The intestine is characterized by morphofunctional differences along the proximodistal axis. The aim of this study was to derive mesenchymal cell lines representative of the gut axis. We isolated and cloned rat intestinal subepithelial myofibroblasts raised from 8-day proximal jejunum, distal ileum, and proximal colon lamina propria. Two clonal cell lines from each level of the gut were characterized. They 1) express the specific markers vimentin, smooth muscle alpha-actin, and smooth muscle myosin heavy chain, revealed by immunofluorescence microscopy and 2) distinctly support endodermal cell growth in a coculture model, depending on their regional origin, and 3) the clones raised from the various proximodistal regions maintain the same pattern of morphogenetic and growth and/or differentiation factor gene expression as in vivo: hepatocyte growth and/or scatter factor and transforming growth factor-beta 1 mRNAs analyzed by RT-PCR were more abundant, in the colon and ileal clones and mucosal connective tissue, respectively.
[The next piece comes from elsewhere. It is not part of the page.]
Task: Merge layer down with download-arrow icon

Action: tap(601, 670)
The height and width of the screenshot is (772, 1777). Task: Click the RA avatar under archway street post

In addition, epimorphin mRNA studied by Northern blot was also the highest in one ileal clone, in which it was selectively upregulated by all-trans retinoic acid (RA) treatment. Epimorphin expression in isolated 8-day intestinal lamina propria was higher in the distal small intestine and proximal colon than in the proximal small intestine. In conclusion, we isolated and characterized homogeneous cell subtypes that can now be used to approach the molecular regulation of the epithelium-mesenchyme-dependent regional specificity along the gut.

Intestinal-type fibroblasts selectively influence proliferation rate and peptide synthesis in the murine entero-endocrine cell line STC-1

The intestinal epithelium consists of enterocytes, endocrine cells, goblet cells and Paneth cells, which differentiate from pluripotent stem cells located at the crypt bases. The role of the epithelial-mesenchymal inter-actions has been well documented for the differentiation of enterocytes, but the mechanisms that control endocrine cell differentiation are poorly understood. We have cultured the intestinal endocrine cell line STC-1, which synthesizes most of the intestinal peptide hormones, in media conditioned by several subepithelial fibroblast cell lines from three distinct sites of intestine. The fibroblast Swiss 3T3 cell line was used as a non-intestinal control. Our results show that culture media from intestinal fibroblasts inhibit the proliferation rate of STC-1 cells, while those from Swiss 3T3 fibroblasts do not. As regards peptide hormone gene expression, Swiss 3T3-conditioned media have no effect, whereas media from intestinal fibroblasts variably affect cholecystokinin, glucagon, secretin and somatostatin mRNA levels. In particular, clonal subepithelial myofibroblasts do not exert the same effects as mixed subepithelial fibroblasts from homologous intestinal segment. Taken together, these results suggest that cultured fibroblasts of intestinal origin release soluble factors that inhibit STC-1 cell proliferation and modulate, in a region-specific manner, the expression of hormonal peptide genes in this nonspecialized endocrine cell line.